Parents should encourage their children to discuss both their positive and negative school experiences.
Open discussions about bullying and what it is may help students feel more comfortable coming to their parents for support and advice when they experience victimization.
Communicate Bullying Concerns with the School
It is important to remain calm and rational when dealing with bullying.
Family and school collaboration has been related to reductions in bullying behaviors.
Focus on resolving the issue rather than punishing the bully.
Share and Practice Strategies to Deal with Bullying
Giving them ideas or strategies to handle being bullied and practicing these strategies can help students feel more confident in their ability to handle being bullied.

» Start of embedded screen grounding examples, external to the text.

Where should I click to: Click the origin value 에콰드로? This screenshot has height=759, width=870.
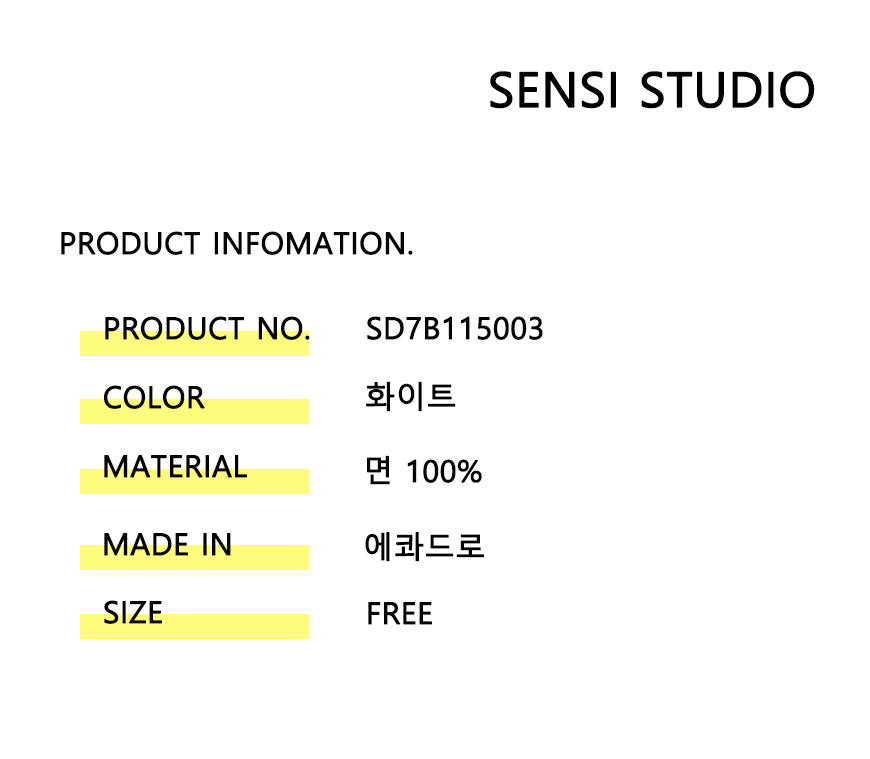425,546
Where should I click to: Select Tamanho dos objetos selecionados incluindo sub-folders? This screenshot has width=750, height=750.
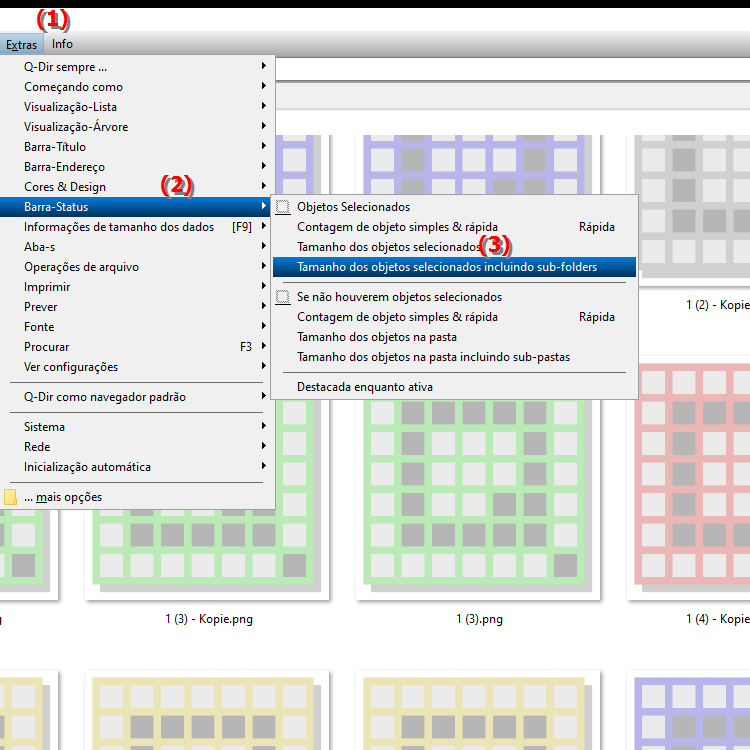tap(447, 267)
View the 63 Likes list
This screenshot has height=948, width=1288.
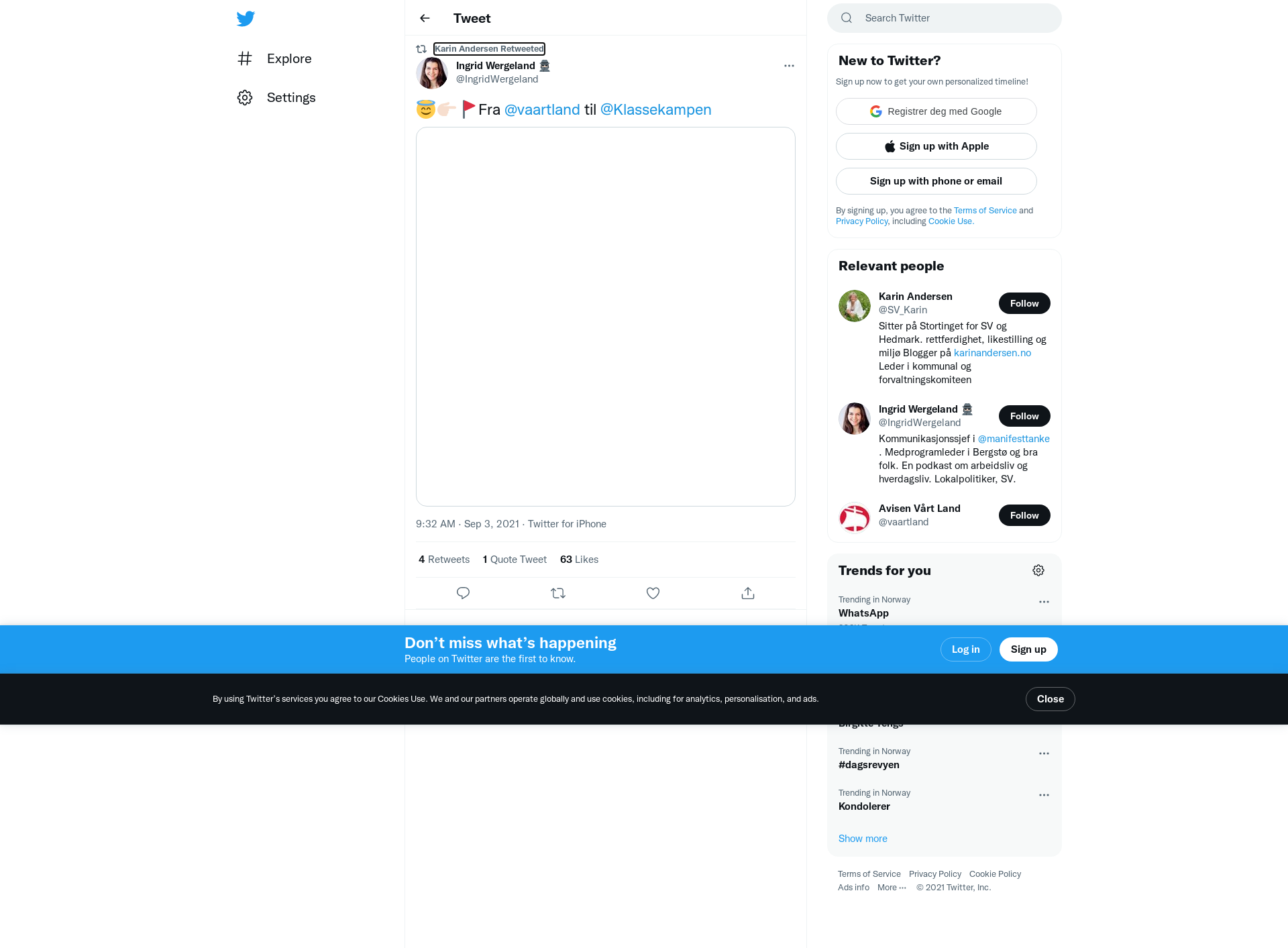coord(579,560)

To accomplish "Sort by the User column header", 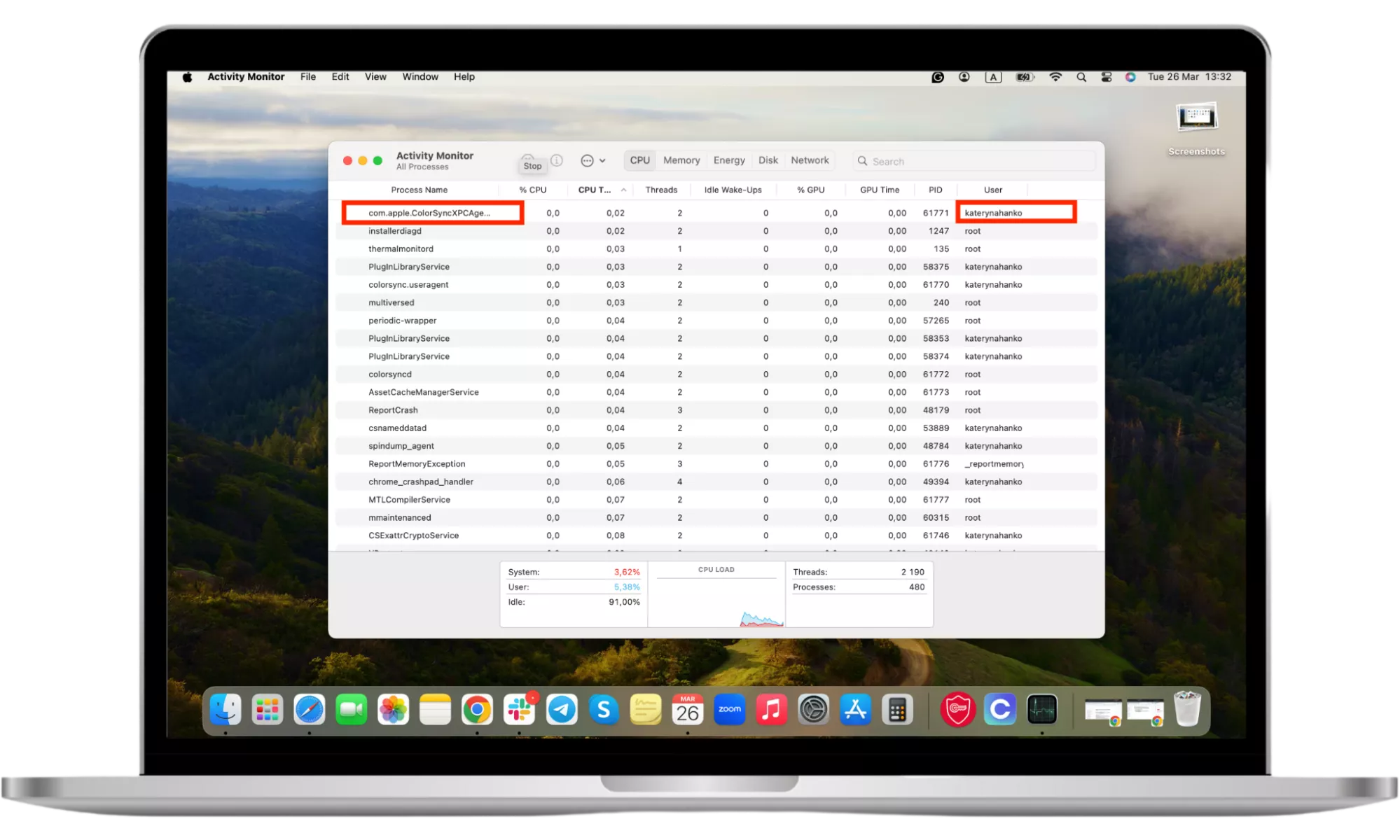I will (x=992, y=190).
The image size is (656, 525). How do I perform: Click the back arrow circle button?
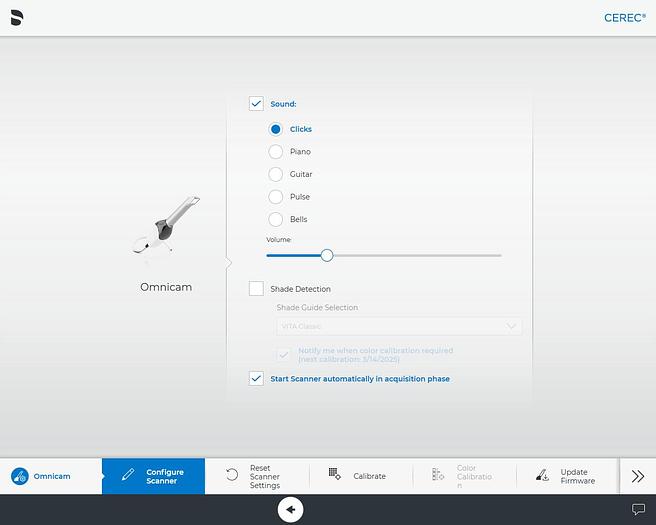(x=290, y=510)
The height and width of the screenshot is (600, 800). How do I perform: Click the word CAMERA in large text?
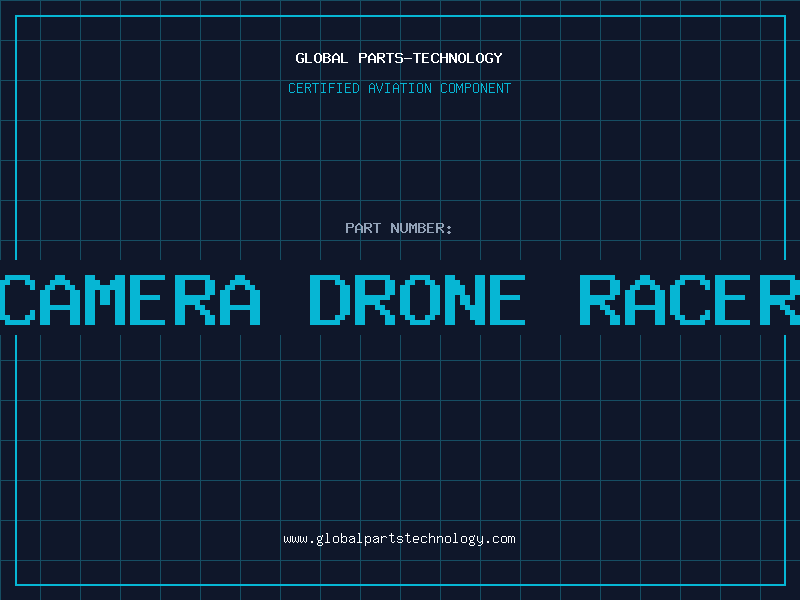[x=131, y=300]
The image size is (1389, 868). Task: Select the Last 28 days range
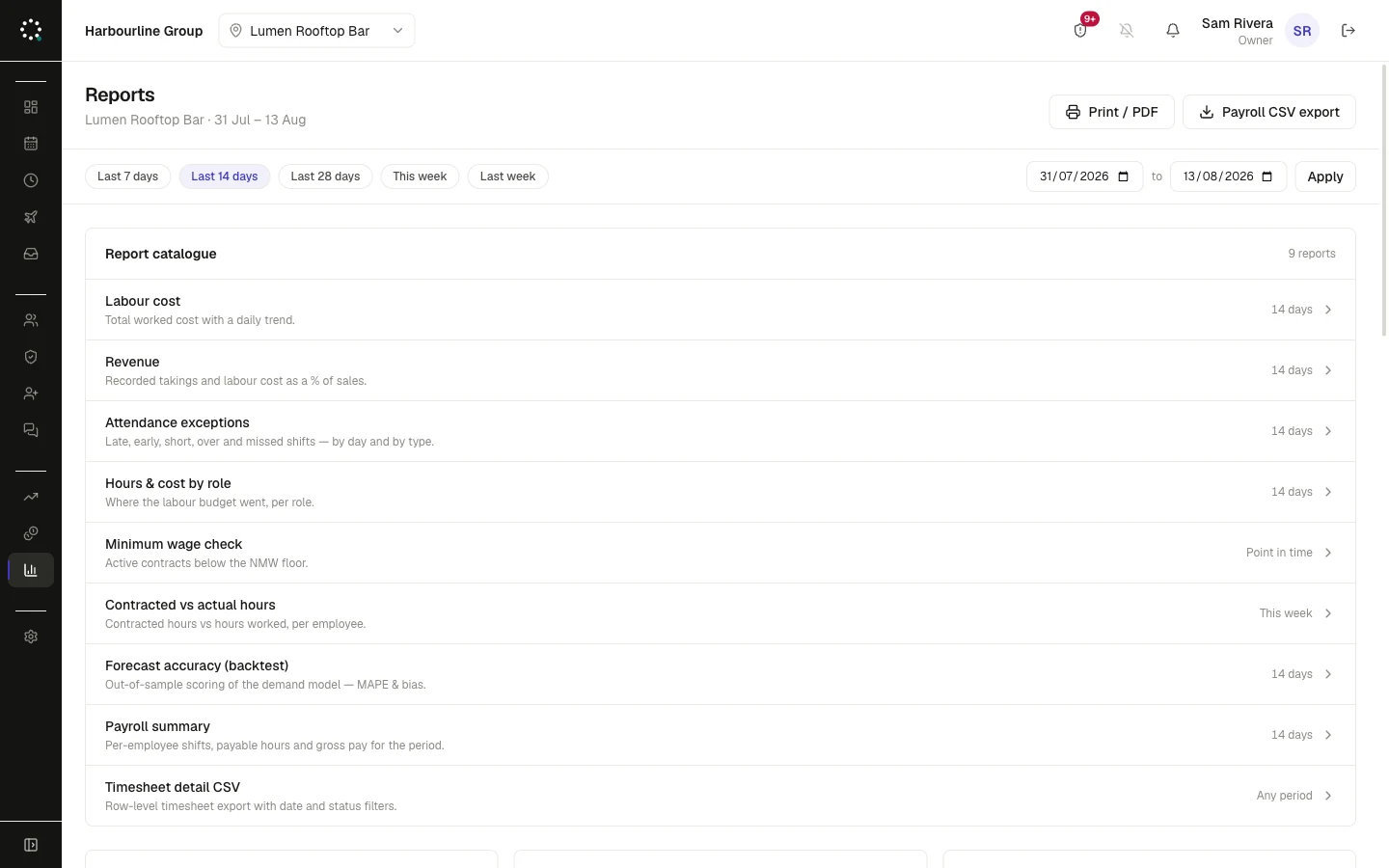[x=325, y=176]
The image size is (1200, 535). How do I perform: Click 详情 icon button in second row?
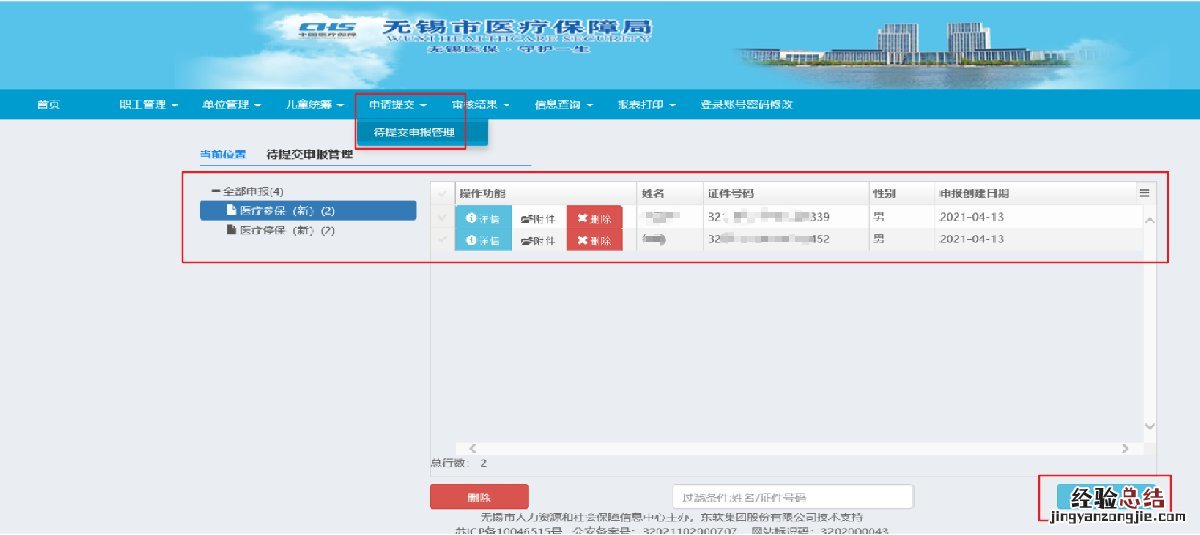(482, 240)
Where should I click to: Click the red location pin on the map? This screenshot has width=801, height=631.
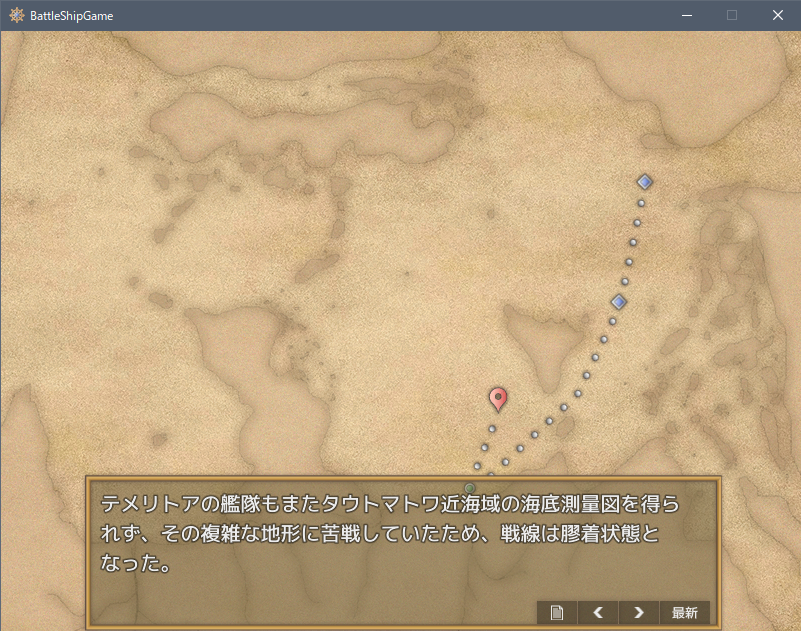tap(498, 399)
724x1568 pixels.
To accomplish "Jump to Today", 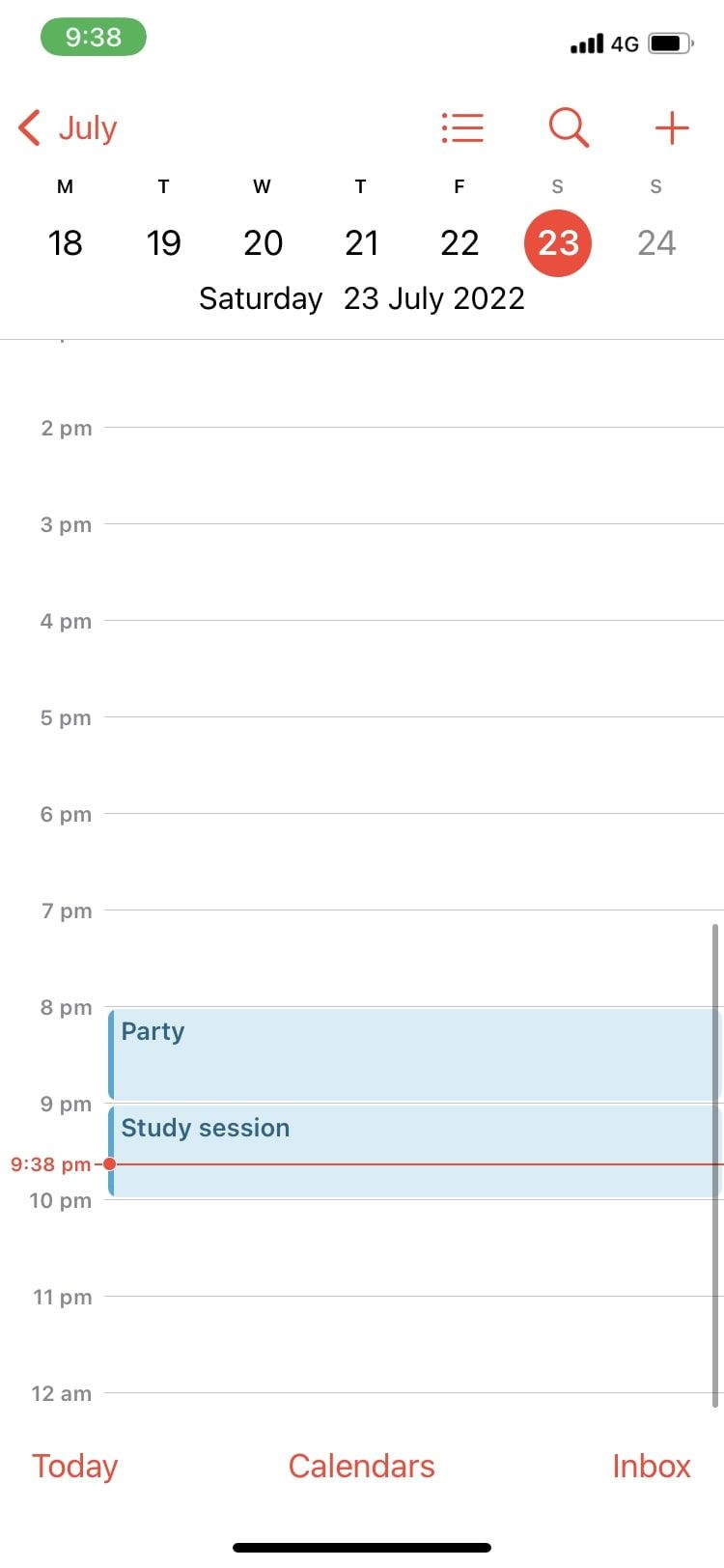I will click(x=74, y=1466).
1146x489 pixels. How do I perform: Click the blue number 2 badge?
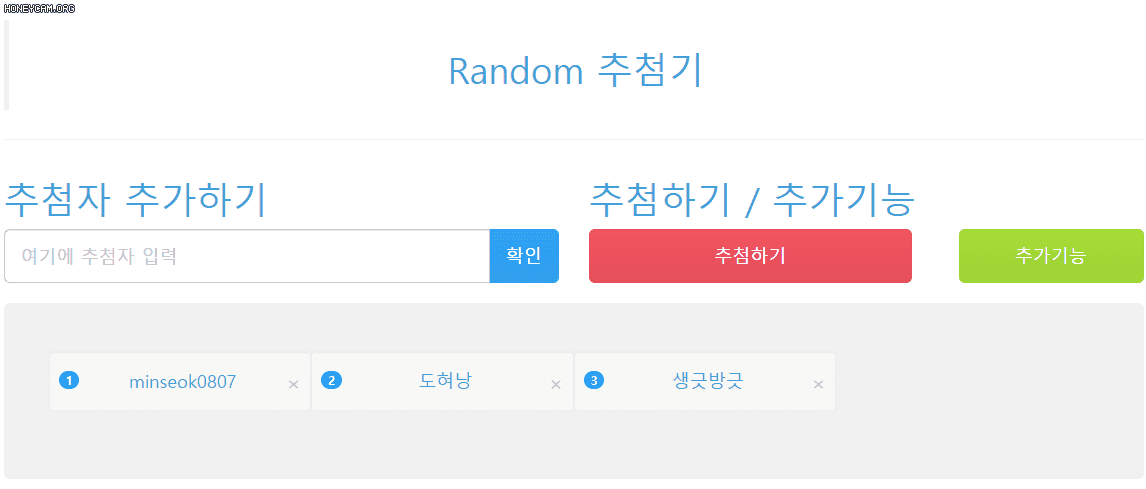pos(331,381)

Getting adult help, using humor, avoiding the situation, and practicing assertion techniques are some strategies that can be useful for students dealing with bullying.
Help Children Build Empathy for Others who are Different
Empathy building can help to promote defending behavior.
Some ways to promote empathy:
Being aware of bullying behavior and what it is
Understanding how bullying can hurt everyone
“Put yourself in their shoes” discussions
Practicing perspective taking skills
Monitor your Child’s Online Activities
Knowing what types of websites your child is visiting and online communications between their peers is important.
Even though this may seem like an invasion of privacy in the view of the child, an open discussion about the importance of keeping your child safe and establishing clear rules can help alleviate this issue.